• [Given exercise]:
Please retype the stretch from the line that contains "Open the Cast & Crew section" through the end of the items, keeping every line the same.

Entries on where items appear
----------------------------------------

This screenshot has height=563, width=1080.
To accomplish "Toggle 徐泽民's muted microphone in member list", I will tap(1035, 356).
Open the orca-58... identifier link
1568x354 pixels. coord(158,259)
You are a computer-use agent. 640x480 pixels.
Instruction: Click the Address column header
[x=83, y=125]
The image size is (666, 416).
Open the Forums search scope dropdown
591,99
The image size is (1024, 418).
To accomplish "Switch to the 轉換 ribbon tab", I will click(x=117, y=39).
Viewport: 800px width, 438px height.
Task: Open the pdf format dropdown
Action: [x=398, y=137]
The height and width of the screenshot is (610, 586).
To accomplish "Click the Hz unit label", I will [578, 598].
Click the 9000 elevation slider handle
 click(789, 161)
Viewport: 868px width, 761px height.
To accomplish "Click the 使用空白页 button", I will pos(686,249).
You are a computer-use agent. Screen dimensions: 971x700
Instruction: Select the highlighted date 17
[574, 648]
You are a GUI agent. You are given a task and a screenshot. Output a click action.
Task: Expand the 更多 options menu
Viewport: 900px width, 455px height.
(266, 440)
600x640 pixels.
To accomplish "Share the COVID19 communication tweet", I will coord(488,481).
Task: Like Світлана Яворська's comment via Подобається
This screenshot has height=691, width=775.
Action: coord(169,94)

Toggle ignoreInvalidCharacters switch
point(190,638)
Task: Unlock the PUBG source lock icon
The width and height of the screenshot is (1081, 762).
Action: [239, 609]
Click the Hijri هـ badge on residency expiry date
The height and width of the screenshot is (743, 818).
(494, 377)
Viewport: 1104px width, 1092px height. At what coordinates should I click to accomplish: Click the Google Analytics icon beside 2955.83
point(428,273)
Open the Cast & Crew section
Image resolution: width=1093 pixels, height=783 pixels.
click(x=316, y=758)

----------------------------------------

• [Reply]:
Open the Cast & Crew section
Image resolution: width=1093 pixels, height=783 pixels.
click(x=316, y=758)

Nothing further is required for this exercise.